[Element lookup items]
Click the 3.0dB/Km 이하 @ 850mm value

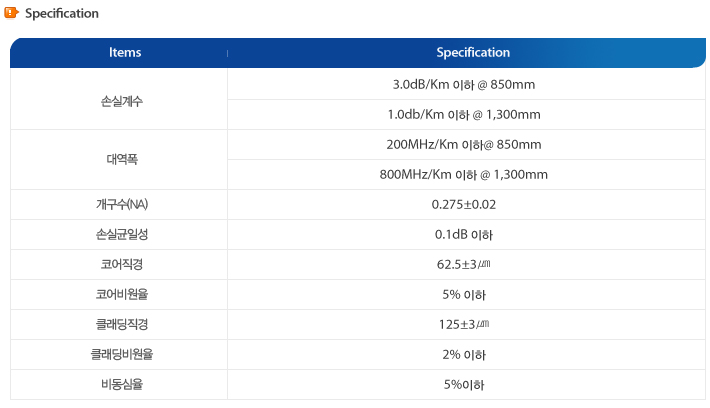point(464,85)
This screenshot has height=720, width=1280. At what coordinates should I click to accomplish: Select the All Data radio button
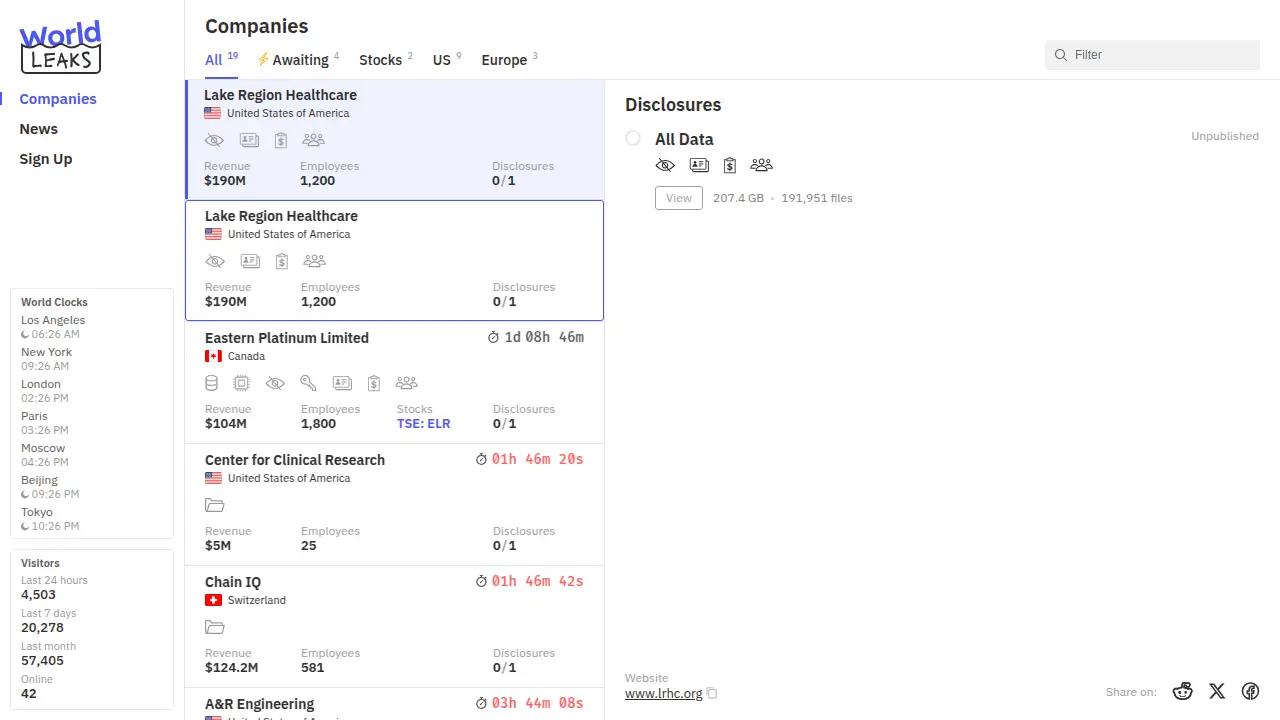tap(633, 138)
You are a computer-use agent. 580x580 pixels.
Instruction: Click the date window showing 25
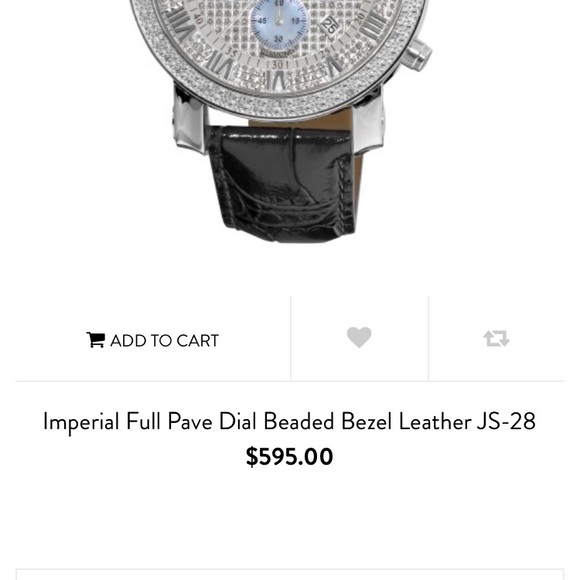329,26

§ Given problem
Rewrite every item above, requests included, with each coordinate in the answers multiplied by 2.45 and rounded to a whole number (halves round up). Leave the pictures out.

§ The response
Click the 3.0dB/Km 이하 @ 850mm value

point(1137,208)
This screenshot has height=720, width=1280. At what coordinates should I click to accomplish: Select the All Data radio button
tap(1551, 338)
You are a computer-use agent. 580x580 pixels.
Instruction: Click the date window showing 25
806,64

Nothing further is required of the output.